WHAT TO WORK ON:
Report every line in the entries below that contains the word "card", matching case exactly.

Entries drawn from a collection
┌────────
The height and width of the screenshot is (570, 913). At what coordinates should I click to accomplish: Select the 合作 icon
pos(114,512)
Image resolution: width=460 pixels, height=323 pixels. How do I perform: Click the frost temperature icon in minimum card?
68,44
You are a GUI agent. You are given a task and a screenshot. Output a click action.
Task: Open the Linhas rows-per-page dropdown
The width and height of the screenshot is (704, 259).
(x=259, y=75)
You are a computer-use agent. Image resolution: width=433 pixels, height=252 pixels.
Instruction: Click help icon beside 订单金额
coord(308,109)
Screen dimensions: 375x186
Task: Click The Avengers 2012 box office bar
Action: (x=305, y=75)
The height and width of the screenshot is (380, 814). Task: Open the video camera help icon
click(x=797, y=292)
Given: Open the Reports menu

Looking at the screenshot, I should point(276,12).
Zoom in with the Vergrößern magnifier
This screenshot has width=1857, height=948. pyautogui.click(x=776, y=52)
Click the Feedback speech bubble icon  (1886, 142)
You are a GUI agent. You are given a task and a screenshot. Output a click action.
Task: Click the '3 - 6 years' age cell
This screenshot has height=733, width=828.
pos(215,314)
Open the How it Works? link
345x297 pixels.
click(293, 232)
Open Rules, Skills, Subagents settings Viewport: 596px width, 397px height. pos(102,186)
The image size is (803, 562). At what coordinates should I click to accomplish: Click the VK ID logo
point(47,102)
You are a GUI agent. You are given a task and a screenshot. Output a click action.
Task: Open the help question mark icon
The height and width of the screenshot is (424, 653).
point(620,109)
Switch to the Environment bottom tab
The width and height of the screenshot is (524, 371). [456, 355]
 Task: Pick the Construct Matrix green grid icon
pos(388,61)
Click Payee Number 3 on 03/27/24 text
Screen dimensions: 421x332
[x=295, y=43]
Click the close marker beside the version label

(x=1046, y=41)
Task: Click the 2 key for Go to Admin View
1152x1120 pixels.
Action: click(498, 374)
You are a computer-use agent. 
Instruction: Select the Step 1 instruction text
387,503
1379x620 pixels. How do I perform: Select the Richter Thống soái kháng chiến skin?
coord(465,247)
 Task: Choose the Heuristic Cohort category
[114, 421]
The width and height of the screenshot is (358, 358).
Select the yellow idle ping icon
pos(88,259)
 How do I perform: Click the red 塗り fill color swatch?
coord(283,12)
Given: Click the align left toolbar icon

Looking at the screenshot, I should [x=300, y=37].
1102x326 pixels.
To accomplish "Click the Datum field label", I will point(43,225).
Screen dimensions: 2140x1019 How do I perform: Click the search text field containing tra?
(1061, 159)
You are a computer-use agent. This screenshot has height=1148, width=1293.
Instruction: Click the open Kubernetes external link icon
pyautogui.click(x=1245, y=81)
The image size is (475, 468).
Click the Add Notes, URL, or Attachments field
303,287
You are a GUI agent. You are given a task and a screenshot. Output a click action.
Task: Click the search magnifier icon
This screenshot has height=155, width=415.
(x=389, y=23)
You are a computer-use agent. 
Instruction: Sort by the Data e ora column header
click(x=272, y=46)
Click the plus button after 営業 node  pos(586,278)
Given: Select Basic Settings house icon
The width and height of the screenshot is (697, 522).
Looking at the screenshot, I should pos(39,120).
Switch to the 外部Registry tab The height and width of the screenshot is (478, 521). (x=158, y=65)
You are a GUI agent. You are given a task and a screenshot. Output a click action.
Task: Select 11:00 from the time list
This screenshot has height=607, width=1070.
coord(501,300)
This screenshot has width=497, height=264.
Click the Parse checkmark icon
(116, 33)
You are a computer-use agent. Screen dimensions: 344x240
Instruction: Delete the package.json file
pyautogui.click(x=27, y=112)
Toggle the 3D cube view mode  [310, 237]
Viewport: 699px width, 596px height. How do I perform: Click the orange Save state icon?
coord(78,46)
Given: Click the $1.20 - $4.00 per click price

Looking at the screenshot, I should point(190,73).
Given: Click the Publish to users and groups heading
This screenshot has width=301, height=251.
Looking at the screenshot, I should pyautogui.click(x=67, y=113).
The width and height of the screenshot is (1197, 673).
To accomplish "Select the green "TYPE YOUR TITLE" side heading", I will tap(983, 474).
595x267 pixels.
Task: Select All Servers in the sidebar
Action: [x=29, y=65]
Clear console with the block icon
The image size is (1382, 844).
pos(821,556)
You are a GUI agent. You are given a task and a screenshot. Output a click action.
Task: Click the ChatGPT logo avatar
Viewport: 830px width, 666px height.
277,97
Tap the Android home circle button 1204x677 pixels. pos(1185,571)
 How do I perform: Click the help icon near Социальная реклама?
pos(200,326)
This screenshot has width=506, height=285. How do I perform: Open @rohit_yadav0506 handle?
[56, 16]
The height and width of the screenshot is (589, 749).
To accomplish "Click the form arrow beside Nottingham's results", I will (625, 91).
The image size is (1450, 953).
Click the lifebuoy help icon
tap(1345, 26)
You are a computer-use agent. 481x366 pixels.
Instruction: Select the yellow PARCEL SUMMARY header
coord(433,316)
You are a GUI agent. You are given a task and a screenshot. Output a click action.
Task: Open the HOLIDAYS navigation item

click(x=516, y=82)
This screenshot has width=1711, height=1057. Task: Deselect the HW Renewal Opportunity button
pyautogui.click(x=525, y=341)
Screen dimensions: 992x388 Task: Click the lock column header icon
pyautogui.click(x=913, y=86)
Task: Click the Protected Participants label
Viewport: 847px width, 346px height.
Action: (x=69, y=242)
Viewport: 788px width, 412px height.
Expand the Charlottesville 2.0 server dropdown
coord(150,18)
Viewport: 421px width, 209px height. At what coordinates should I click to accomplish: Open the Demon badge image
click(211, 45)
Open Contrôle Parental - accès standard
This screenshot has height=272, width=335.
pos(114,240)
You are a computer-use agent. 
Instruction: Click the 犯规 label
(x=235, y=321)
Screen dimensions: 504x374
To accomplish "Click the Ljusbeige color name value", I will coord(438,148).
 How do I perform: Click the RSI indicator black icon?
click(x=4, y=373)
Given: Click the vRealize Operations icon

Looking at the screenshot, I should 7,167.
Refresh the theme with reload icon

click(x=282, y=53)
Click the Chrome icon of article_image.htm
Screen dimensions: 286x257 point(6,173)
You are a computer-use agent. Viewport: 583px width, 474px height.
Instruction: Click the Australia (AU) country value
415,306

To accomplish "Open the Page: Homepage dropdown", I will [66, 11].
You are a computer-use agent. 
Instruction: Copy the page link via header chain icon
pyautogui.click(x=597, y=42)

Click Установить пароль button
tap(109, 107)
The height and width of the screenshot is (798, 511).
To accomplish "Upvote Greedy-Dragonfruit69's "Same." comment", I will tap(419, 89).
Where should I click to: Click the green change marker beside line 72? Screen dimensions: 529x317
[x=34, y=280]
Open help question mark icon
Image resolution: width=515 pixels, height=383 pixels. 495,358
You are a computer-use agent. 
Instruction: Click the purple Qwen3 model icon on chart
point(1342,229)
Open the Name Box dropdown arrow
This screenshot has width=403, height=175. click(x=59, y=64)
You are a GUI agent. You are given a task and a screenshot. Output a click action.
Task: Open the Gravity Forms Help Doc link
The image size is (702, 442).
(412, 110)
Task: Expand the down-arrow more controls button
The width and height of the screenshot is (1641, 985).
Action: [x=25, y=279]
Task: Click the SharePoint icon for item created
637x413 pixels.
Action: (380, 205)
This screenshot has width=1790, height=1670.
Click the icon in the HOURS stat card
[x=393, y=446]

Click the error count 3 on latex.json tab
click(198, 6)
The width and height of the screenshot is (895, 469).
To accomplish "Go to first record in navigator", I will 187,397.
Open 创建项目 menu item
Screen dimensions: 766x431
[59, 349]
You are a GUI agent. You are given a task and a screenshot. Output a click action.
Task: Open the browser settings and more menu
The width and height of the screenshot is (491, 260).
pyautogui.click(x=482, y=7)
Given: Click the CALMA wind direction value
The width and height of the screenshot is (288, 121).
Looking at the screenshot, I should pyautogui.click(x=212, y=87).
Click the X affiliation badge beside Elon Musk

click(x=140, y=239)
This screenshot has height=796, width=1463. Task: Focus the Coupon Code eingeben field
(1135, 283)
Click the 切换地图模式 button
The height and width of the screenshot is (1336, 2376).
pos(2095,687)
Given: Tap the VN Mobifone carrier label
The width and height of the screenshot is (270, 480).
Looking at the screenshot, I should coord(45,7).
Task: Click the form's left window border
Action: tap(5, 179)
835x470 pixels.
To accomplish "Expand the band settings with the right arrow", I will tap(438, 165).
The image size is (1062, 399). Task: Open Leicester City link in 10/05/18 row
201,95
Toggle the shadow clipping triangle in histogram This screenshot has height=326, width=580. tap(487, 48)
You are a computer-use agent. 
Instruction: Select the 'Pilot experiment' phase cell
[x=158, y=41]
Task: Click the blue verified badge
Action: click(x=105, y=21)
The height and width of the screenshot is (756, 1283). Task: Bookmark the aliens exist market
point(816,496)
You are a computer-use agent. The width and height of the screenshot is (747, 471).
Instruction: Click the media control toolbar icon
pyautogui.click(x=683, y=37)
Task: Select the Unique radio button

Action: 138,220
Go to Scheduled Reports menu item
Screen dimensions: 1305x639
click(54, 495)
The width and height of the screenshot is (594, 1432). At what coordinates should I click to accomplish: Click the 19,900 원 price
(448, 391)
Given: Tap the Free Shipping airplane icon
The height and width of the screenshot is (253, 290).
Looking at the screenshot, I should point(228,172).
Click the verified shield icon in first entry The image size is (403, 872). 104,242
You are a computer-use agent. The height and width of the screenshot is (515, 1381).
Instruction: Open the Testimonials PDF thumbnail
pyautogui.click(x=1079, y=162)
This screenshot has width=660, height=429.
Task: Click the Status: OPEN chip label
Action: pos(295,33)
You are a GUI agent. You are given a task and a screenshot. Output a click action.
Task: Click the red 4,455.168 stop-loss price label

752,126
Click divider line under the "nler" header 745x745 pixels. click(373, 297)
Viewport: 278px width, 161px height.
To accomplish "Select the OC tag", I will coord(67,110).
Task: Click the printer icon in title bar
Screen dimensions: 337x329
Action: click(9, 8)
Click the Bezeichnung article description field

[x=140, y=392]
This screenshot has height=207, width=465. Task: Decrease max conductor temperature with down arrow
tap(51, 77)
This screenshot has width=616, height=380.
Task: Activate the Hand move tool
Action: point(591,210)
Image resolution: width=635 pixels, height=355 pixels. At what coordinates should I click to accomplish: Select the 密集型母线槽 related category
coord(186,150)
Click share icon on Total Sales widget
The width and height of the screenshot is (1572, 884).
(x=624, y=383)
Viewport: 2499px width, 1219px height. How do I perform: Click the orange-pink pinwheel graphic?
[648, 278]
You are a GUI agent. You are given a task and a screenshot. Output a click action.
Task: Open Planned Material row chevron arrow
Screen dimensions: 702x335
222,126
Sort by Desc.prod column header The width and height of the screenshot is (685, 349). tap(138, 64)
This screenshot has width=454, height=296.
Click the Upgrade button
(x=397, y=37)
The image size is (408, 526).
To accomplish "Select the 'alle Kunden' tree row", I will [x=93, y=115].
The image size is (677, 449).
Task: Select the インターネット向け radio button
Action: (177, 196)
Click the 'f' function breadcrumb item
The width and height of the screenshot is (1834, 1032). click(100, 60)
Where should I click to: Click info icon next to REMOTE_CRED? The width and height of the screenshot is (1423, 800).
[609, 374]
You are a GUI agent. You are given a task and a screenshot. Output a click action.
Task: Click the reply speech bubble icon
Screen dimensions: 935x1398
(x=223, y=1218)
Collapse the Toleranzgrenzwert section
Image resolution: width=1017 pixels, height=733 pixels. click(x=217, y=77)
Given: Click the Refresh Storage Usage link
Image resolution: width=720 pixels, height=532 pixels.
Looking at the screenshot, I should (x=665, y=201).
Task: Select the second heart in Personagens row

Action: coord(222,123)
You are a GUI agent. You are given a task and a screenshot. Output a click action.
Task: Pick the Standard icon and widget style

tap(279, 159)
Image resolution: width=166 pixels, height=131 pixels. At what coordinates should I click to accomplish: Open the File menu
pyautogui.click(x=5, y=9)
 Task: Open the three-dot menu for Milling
└────────
RESULT OF THIS EXERCISE:
Image resolution: width=460 pixels, height=323 pixels. How do I perform: Click the frost temperature icon in minimum card?
Click the icon in the HOURS stat card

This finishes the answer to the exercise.